On the sidewalk outside the clinic, a crowd of at least 70 protesters gathered to sing and preach and scream at the women walking into the clinic. They told the women they hoped when they went to hell, they’d have to look into the face of the fetus they aborted and hear it’s screams for eternity. How horrible is that? Even worse, they were especially hostile towards the African American women walking into the clinic-- accusing them of being racist by aborting a black baby (yet this was not an argument they used for white women). They tried every tactic, getting as personal as possible in order to get the woman’s attention. Several times they got personal enough to hit a nerve, and the woman they targeted burst into tears. And when there were no women to harass, they started in on us.
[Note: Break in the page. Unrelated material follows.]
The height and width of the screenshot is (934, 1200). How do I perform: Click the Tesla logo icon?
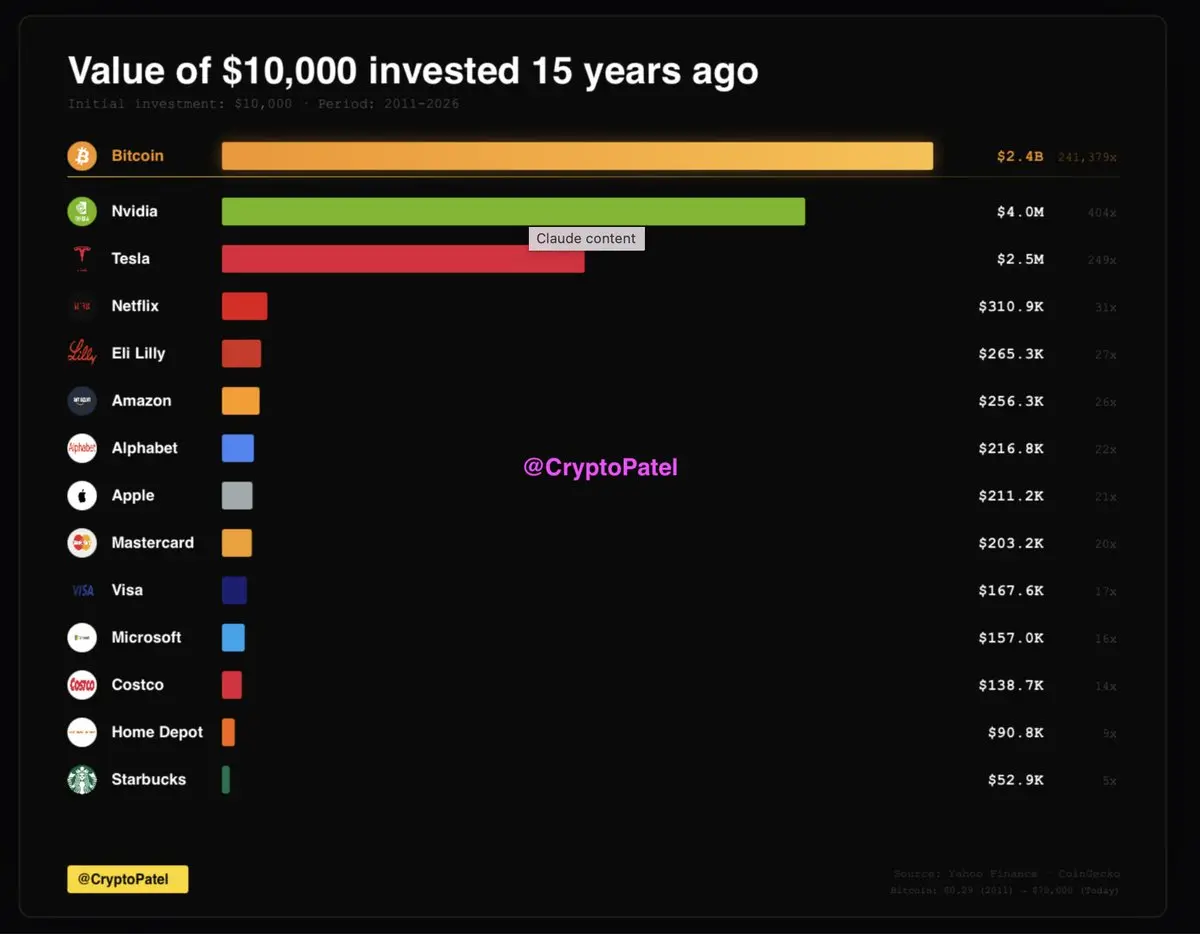click(x=82, y=259)
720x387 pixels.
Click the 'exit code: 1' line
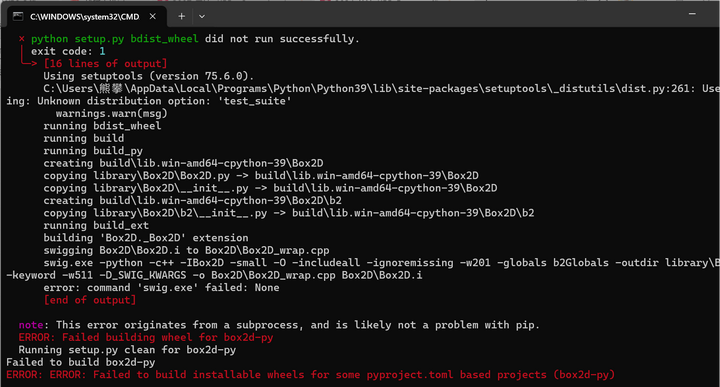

When I woke up that morning I was feeling as emotionally strong as I ever have. Yet driving home from the clinic, I found myself feeling sad and dejected, and I didn’t know why.
I asked myself:
“Do I whole-heartedly believe in a woman’s right to choose?”
Yes.
“Do I think the women coming into the Clinic were doing something wrong?”
Absolutely not.
“Do I feel like I was doing something good by being at the clinic and supporting the patients, staff and doctors?”
Yes.
So why do I feel so bad right now?

The fact is, even when you whole-heartedly believe in your cause, being screamed at is awful. Even when you know the words that are being screamed at you are not true, having that much hate directed at you hurts. After three hours of being emotionally bullied, those negative comments do make you feel like crap.

This especially made me feel for the women there for an appointment. Honestly, I don’t know how I would be able to deal with all that hatred if I were already feeling emotionally strained from the stressful experience of an unplanned pregnancy-- a time when I know any unkind word would be especially hurtful and damaging to my ability to cope with the situation. It especially made me feel for the many women who grew up attending a church that spouted similar condemning rhetoric, but still found themselves needing abortion care.

As I watched woman after woman being yelled at, approached, and even getting her picture taken by the protesters, I kept wondering, “How in the world is this legal?” Many clinics have attempted to protect their patients with criminal lawsuits against protesters. But unfortunately, by invoking their first amendment, most of the protesters have gotten away with what I see as very un-American, intolerant behavior. I do believe in freedom of speech, but I don’t believe in freedom of abuse. And the words spoken by the protesters was nothing short of abusive.